#### Activity:
Print the records below exactly, starting at the first line and stopping after the line that contains "Given: Click the". Leave out any pictures.
++++ Supplied information
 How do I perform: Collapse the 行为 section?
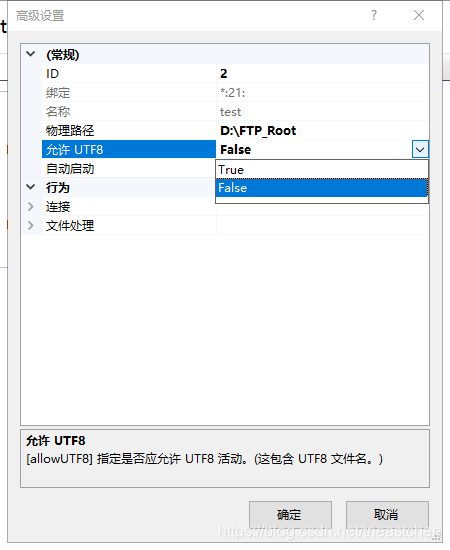[x=31, y=187]
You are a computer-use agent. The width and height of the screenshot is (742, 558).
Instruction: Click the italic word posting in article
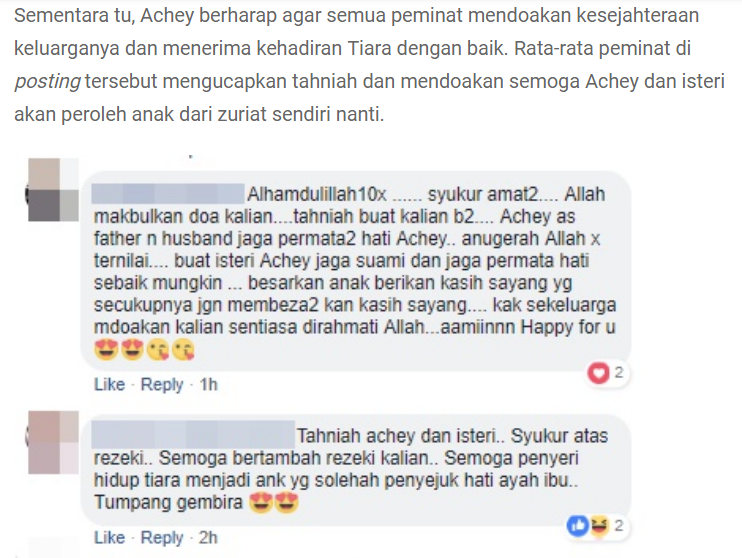47,82
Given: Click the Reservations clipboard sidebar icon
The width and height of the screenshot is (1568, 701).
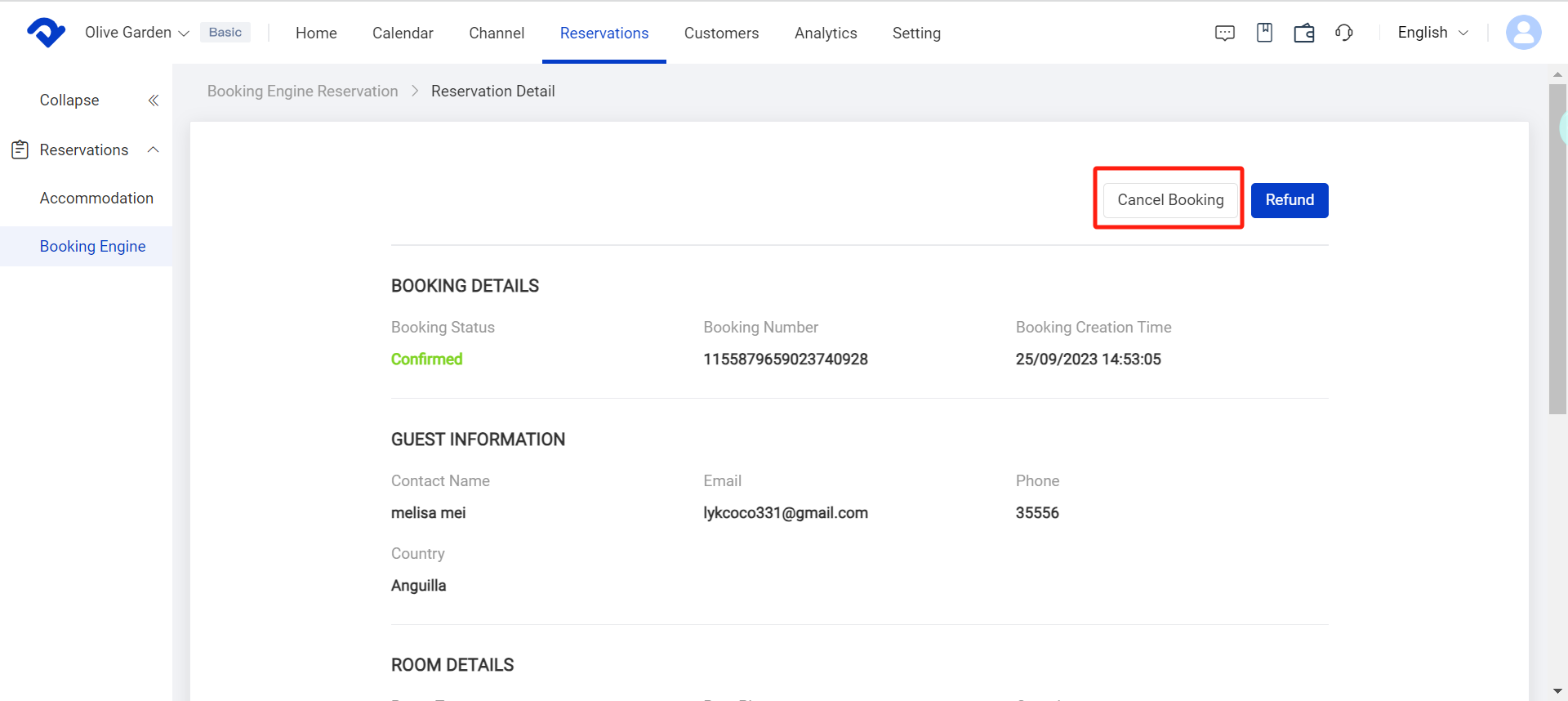Looking at the screenshot, I should tap(20, 150).
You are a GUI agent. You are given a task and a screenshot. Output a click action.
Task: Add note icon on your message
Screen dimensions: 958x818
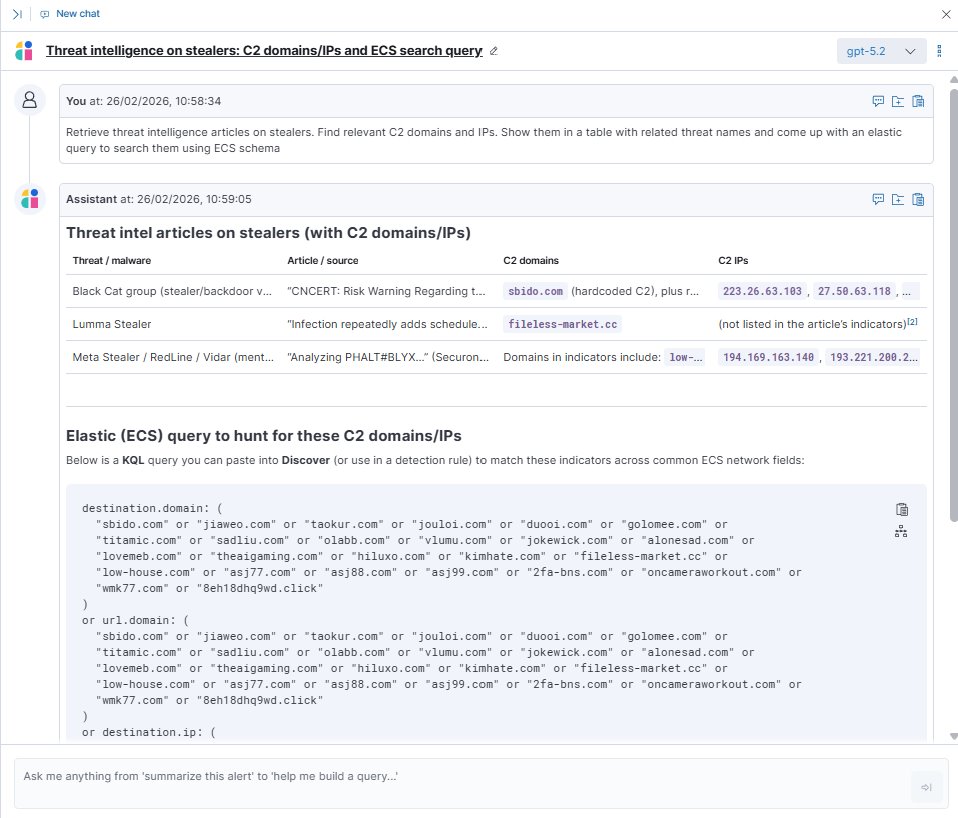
++++++++
#### Response area:
 How do I perform: Collapse the 行为 section?
[x=31, y=187]
You are a computer-use agent. The width and height of the screenshot is (742, 558).
Instruction: Click the italic word posting in article
47,82
Given: Click the Reservations clipboard sidebar icon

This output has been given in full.